- _Stored data_
=== Section Start ===

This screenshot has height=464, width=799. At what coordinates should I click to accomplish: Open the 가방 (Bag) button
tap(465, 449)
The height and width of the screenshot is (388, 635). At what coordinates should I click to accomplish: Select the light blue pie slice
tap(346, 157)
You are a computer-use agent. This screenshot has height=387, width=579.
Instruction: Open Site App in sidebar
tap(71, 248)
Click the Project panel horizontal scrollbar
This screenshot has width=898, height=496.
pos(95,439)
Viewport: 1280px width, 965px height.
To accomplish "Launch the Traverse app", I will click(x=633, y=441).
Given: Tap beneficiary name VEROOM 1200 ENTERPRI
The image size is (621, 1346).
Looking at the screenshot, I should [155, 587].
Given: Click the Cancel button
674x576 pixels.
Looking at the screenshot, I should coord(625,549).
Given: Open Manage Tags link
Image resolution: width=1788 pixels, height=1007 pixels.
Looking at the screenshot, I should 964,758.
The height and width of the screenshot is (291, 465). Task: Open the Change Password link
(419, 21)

=== Section End ===

Scan the data above and copy every line with "Given" in it.

Given: Tap beneficiary name VEROOM 1200 ENTERPRI
Given: Click the Cancel button
Given: Open Manage Tags link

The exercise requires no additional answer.